The output created from this code is:

Start Multiplication Compare Test:
Multiplication Same Result: 250000
Multiplication Error Count: 0
Multiplication Test PASSED OK

Start Multiplication Benchmark Test:
Test: Russian MUL   Result: 62500   Time: 4.666188
Test: Arduino MUL   Result: 62500   Time: 1.970244

Start Division Compare Test:
Division Same Result: 250000
Division Error Count: 0
Division Test PASSED OK

Start Division Benchmark Test:
Test: Russian DIV   Result: 0   Time: 6.368096
Test: Arduino DIV   Result: 0   Time: 10.360857

So if the result of the divisions is a relatively small number, the rdiv32u() function can be faster than the '/' division.
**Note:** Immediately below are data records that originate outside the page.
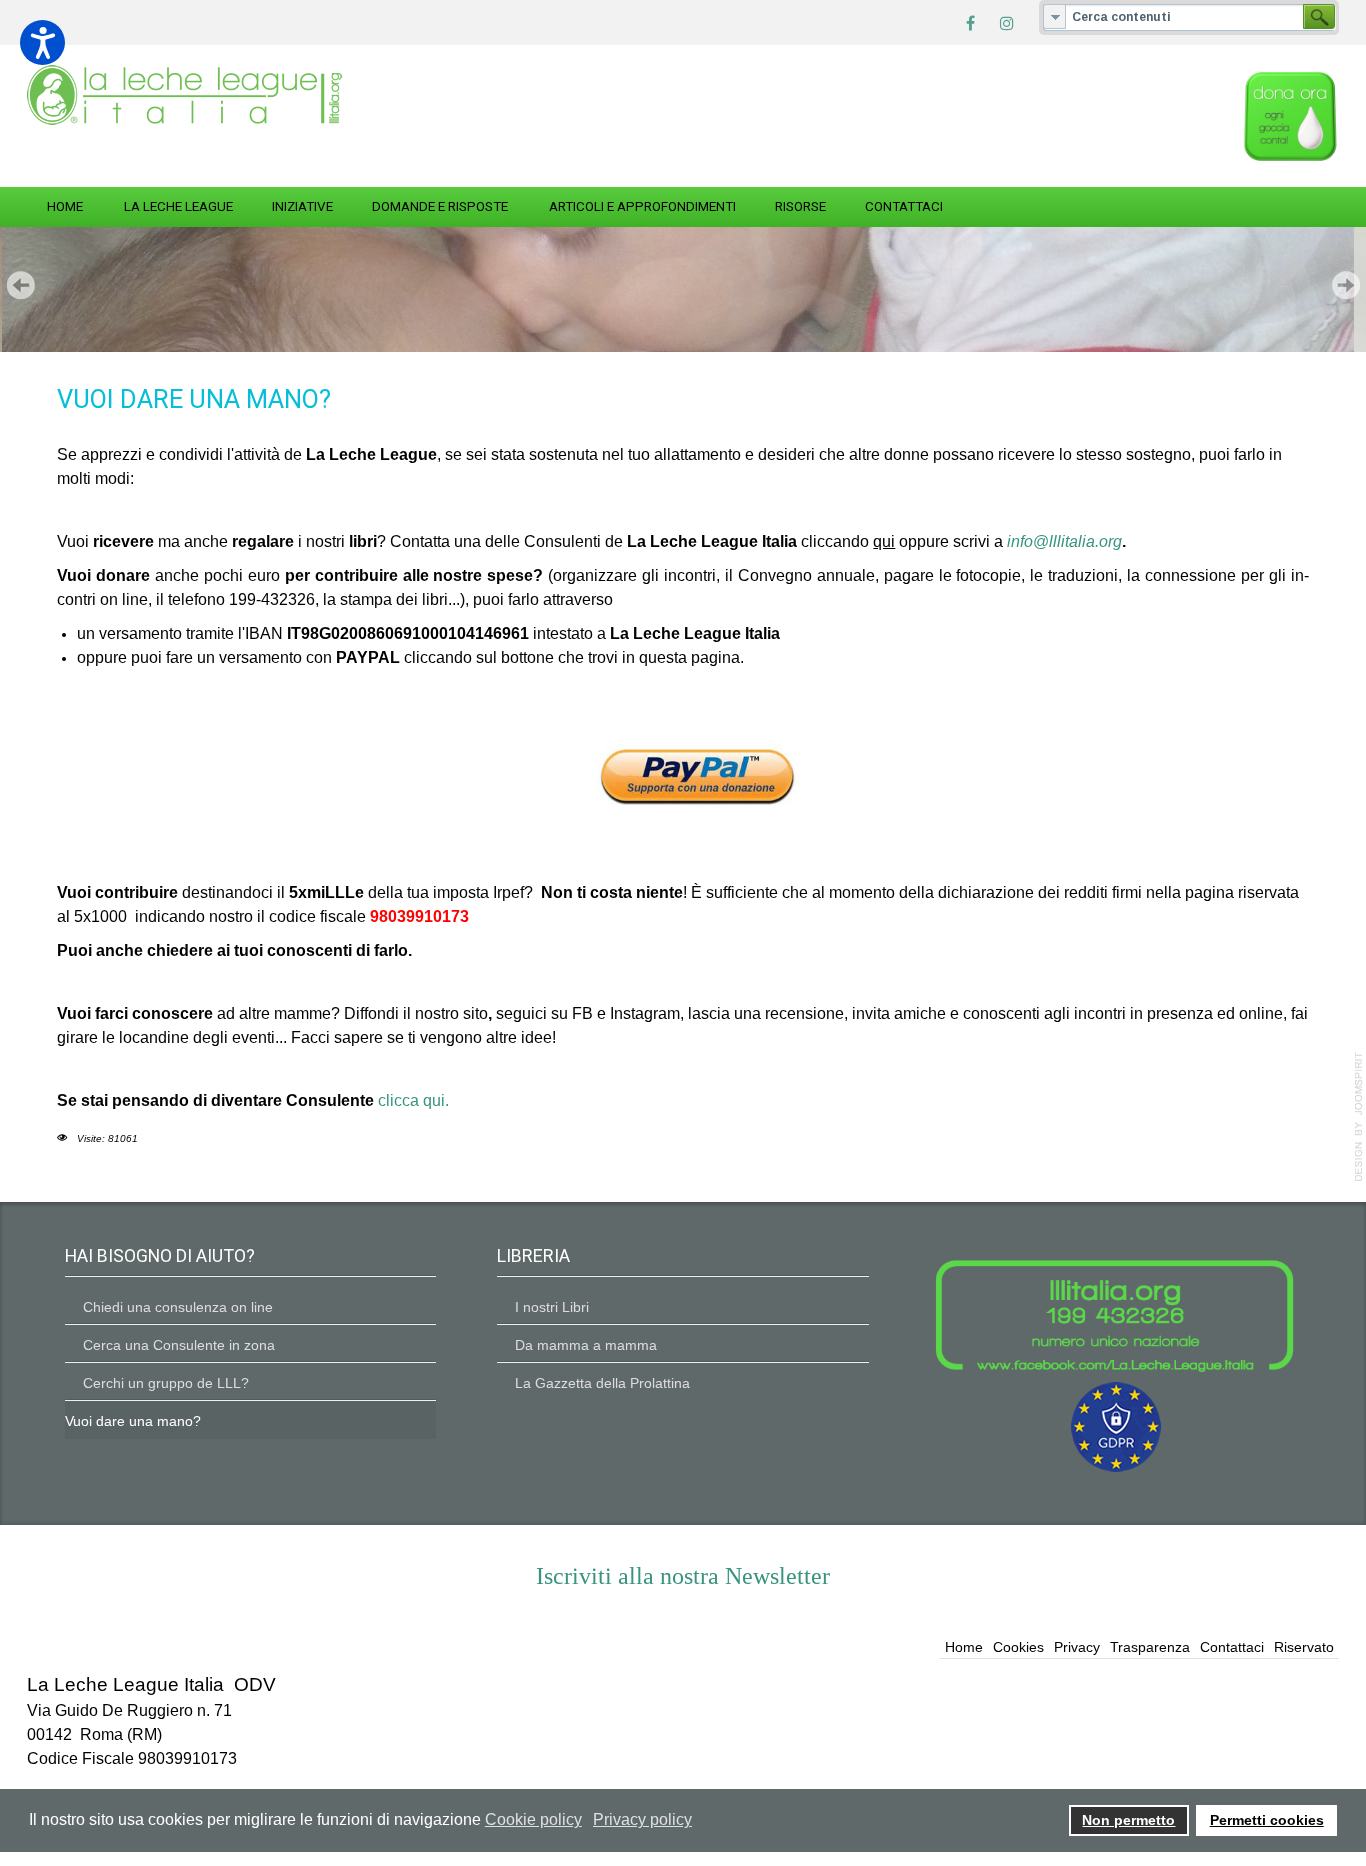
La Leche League (178, 206)
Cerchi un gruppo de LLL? (166, 1383)
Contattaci (904, 206)
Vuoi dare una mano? (133, 1421)
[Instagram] (1007, 22)
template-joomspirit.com (1359, 1117)
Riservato (1304, 1647)
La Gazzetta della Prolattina (602, 1383)
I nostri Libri (552, 1307)
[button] (42, 42)
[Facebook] (971, 22)
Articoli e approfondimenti (642, 206)
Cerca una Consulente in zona (179, 1345)
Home (65, 206)
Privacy (1077, 1647)
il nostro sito (445, 1013)
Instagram (645, 1013)
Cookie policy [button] (533, 1819)
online (1261, 1013)
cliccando (848, 541)
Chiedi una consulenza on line (178, 1307)
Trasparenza (1150, 1647)
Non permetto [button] (1128, 1820)
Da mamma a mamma (586, 1345)
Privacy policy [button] (642, 1819)
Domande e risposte (440, 206)
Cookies (1018, 1647)
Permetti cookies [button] (1267, 1820)
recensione (804, 1013)
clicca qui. (413, 1100)
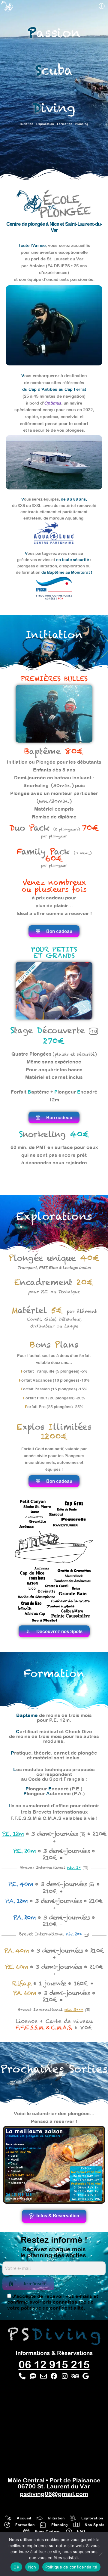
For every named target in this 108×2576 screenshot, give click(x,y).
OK (16, 2567)
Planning (81, 124)
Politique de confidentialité (71, 2567)
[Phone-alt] (22, 2376)
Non (32, 2567)
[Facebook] (54, 2376)
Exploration (46, 124)
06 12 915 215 (54, 2364)
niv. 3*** (73, 2009)
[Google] (85, 2376)
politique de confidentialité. (53, 2308)
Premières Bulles (54, 679)
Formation (64, 124)
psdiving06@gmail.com (54, 2493)
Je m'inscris (35, 2283)
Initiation (26, 124)
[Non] (101, 2554)
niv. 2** (74, 1934)
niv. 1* (74, 1867)
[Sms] (33, 2376)
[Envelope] (43, 2376)
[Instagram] (64, 2376)
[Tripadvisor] (75, 2376)
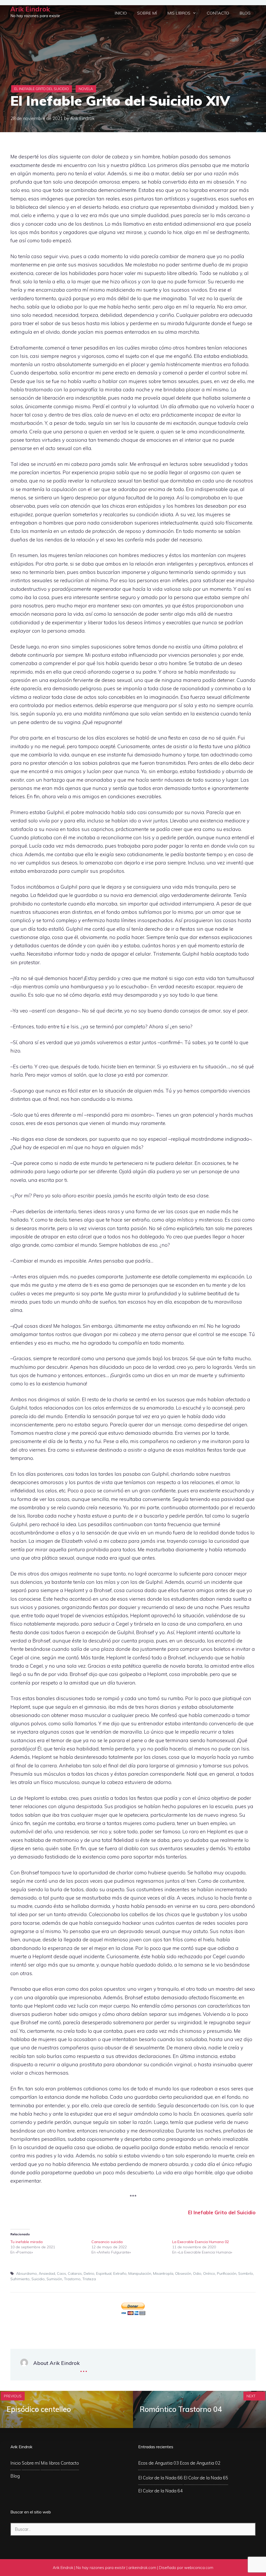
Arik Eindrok (30, 9)
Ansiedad (47, 2273)
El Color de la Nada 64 (160, 2490)
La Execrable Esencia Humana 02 (200, 2241)
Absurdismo (26, 2273)
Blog (245, 13)
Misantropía (163, 2273)
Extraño (120, 2273)
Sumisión (54, 2279)
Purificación (226, 2273)
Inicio (121, 13)
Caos (61, 2273)
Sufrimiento (20, 2279)
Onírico (209, 2273)
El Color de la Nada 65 (206, 2477)
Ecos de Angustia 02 (200, 2463)
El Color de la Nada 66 (160, 2477)
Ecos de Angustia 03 (158, 2463)
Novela (86, 89)
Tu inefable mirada (26, 2241)
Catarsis (75, 2273)
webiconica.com (198, 2567)
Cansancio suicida (107, 2241)
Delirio (89, 2273)
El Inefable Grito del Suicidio (41, 89)
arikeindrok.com (142, 2567)
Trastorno (72, 2279)
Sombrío (245, 2273)
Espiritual (103, 2273)
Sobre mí (147, 13)
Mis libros (178, 13)
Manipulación (139, 2273)
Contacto (218, 13)
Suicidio (38, 2279)
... (84, 2368)
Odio (197, 2273)
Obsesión (183, 2273)
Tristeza (89, 2279)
BUT: If the resulting number is bigger, i.e. chaning the divisor to a small number like:

#define LOWDIVISOR  (7L+dummy)

then the benchmark result changes to:

Start Multiplication Compare Test:
Multiplication Same Result: 250000
Multiplication Error Count: 0
Multiplication Test PASSED OK

Start Multiplication Benchmark Test:
Test: Russian MUL   Result: 62500   Time: 4.666188
Test: Arduino MUL   Result: 62500   Time: 1.970244

Start Division Compare Test:
Division Same Result: 250000
Division Error Count: 0
Division Test PASSED OK

Start Division Benchmark Test:
Test: Russian DIV   Result: 123512   Time: 13.541772
Test: Arduino DIV   Result: 123512   Time: 10.699304

While the time for the Arduino '/' division stays nearly the same, not depending much on how big the resulting number is (10.360857 seconds vs. 10.699304 seconds), the calculation time with the rdiv32u() division will depend very much on the dividend, divisor and result calculated: While the calculation is fast when the resulting number is small (6.368096 seconds), the time will increase while the division result is increasing (13.541772 seconds).

BTW: When developing the benchmark code I had to do some extra coding to make the Arduino compiler really calculate at execution time and prevent the compiler from including the final result for '/' divisions calculated at compile time, which would lead to a timing, that 250000 'long' divisions would just need 4 microseconds.